--- BEGIN Text block ---
Create Dataset for Train

In [None]:
train_dataset = tf.data.Dataset.from_tensor_slices((input_tensor_train, key_tensor_train, target_tensor_train))
train_dataset = train_dataset.shuffle(BUFFER_SIZE).batch(BATCH_SIZE, drop_remainder=True)

test_dataset = tf.data.Dataset.from_tensor_slices((input_tensor_test, key_tensor_test, target_tensor_test))
test_dataset = test_dataset.batch(BATCH_SIZE, drop_remainder=True)

Input Example

In [None]:
example_input_batch, example_key_batch, example_target_batch = next(iter(train_dataset))
example_input_batch.shape, example_key_batch.shape, example_target_batch.shape

(TensorShape([64, 132]), TensorShape([64, 175]), TensorShape([64, 17]))
--- END Text block ---
= Short exercise =
Reproduce the dataset notebook text from the words "Input Example" through the words "175]), TensorShape([64, 17]))", swapping "example_key_batch" for "sample_key_batch" wherever it occurs.
--- BEGIN Material ---
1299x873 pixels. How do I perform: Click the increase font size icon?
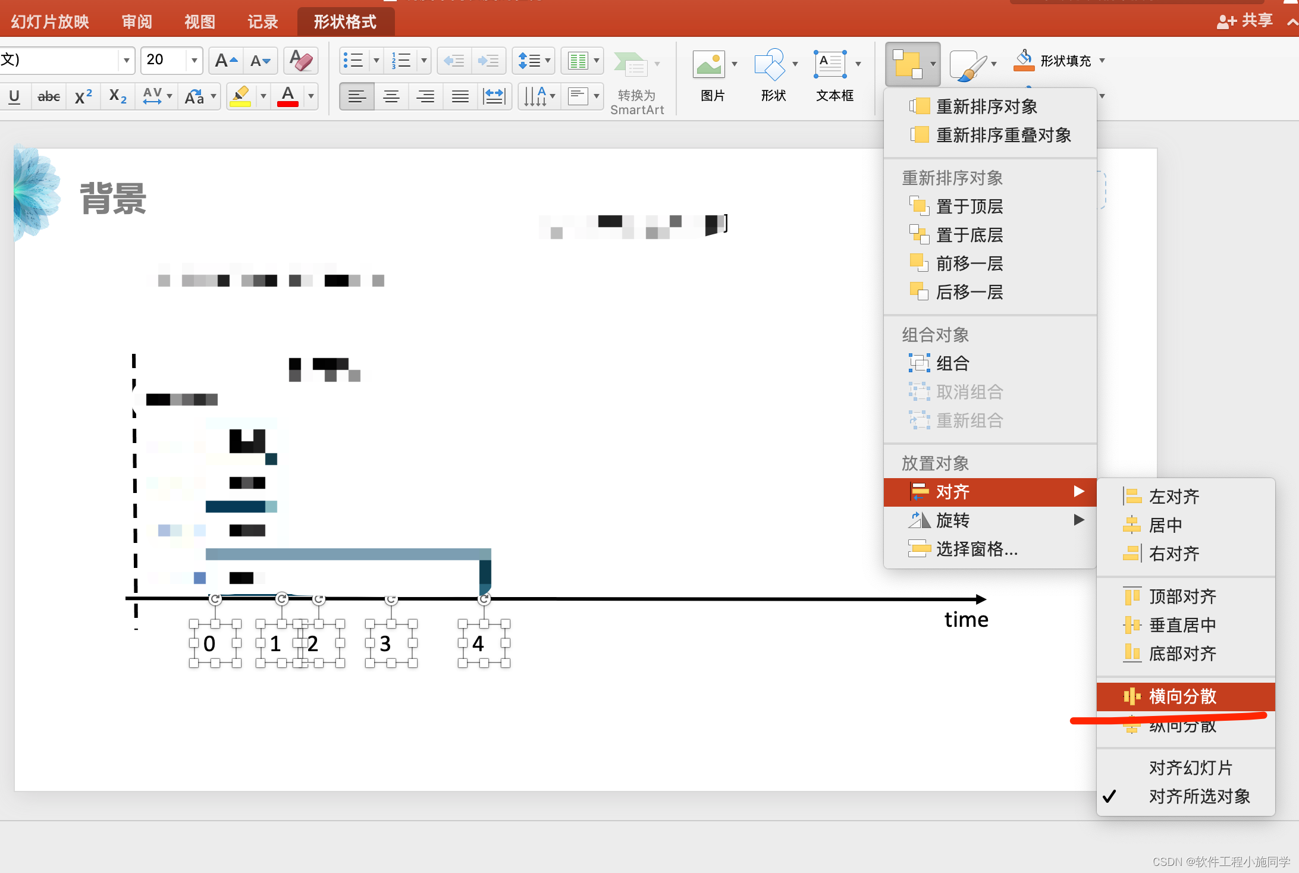coord(226,61)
--- END Material ---
= Task answer =
Input Example

In [None]:
example_input_batch, sample_key_batch, example_target_batch = next(iter(train_dataset))
example_input_batch.shape, sample_key_batch.shape, example_target_batch.shape

(TensorShape([64, 132]), TensorShape([64, 175]), TensorShape([64, 17]))